The information age has brought new technologies that enrich our lives, but with it comes a series of ethical questions, none more avoidable than the issue of how to deal with death. Penn has experienced the deaths of three students this school year, a bit more than usual perhaps. And the way students treat death on sites like Facebook is, well, both new and up for considerable debate.
When older folks die, they tend not to have personal Web sites or any kind of online memory that can live perpetually in cyberspace. But now that we have MySpace, Facebook, Twitter and the like, we can basically say that our profiles are personal Web sites. And when people die, their profiles live on. Coupled with the rarity of deaths among teenagers and young adults - which are so tragic - the emotions involved are quite raw.
The recent untimely death of Engineering sophomore Ryan Smith produced an outpouring of support on his Facebook profile. Friends and family have left wall posts ranging from a simple "Rest in Peace" to humorous childhood anecdotes.

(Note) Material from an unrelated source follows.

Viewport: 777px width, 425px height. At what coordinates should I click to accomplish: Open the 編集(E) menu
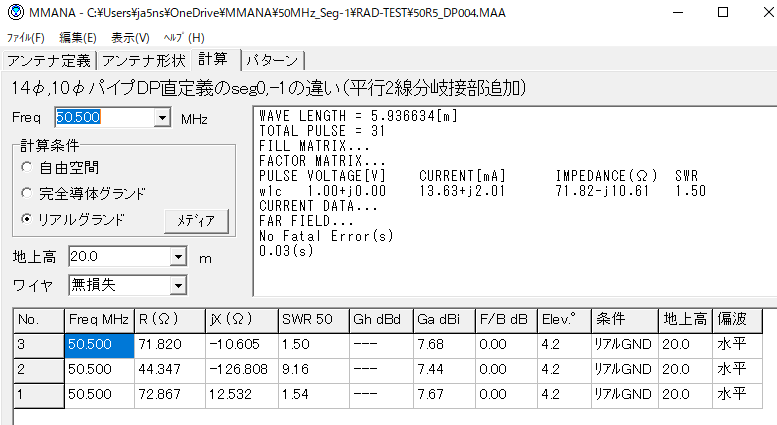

I suppose we can compare this to leaving a note at someone's grave or even giving a eulogy, all open to the public. And joining a Facebook Group in remembrance is sort of like a donation to a foundation. But some people aren't so sure these practices are appropriate.
"I personally think it's kind of creepy," said College senior Jennifer Ball. "On one hand, I guess it's nice for friends of the person to say they miss him or her. But it's also just strange."
I'll admit a site like Mydeathspace.com - which among other features has a map of the last 100 MySpace members who have died - is a little unnerving. But maybe one day our whole lives will exist in virtual communities, so you could say this is a sneak peek.
Because we're treading new water, we haven't formed a consensus about the issue of online reaction to death. Even Facebook's official policy on the matter is quite ambiguous and hands-off: "When we are notified that a user has died, we will generally, but are not obligated, to keep the user's account active under a special memorialized status for a period of time determined by us to allow other users to post and view comments."
Though filled with some legal jargon, this policy explicitly leaves out how the site deals with negative "RIP" wall posts that cross the line, which is not uncommon.
"It should be evident that because the memorial exists as an open Facebook group on the Internet, anyone is open to join the group and post content," College senior Lauren Mancuso, who researched the online death phenomenon for a class last year, said.
In one instance, the free-for-all resulted in some pretty shameless comments. "Yeah, Let's make this Jackass seem like some kind of a hero," one person wrote about another who was killed in a car crash. (And these are not anonymous. The Juicy Campus version of this is much worse.)
In full disclosure, I wrote on a friend's wall when he passed away, and I have joined multiple RIP groups on Facebook. It's more spur of the moment than anything else, a way to show a friend you care even though you know he'll never see it, a kind of catharsis.
I'd never crossed paths with College senior Kambili Moukwa, but when he died I discovered we had mutual friends. In this case, the awkwardness of reacting to the death of a community member in real life was more compounded on Facebook.
I understand why it seems bizarre to write comments on Facebook walls, but film, literature and religion tell us in various ways that though the physical body may have passed, the spirit lives on forever. That understanding used to be more of a coping mechanism than anything else.
But with Facebook, a profile becomes the online embodiment of the soul and physically morphs whenever someone writes on a wall. It's as close as we can get to a living spirit, and so I say yes, keep writing, keep remembering, and eventually we'll get over the creepiness of it all.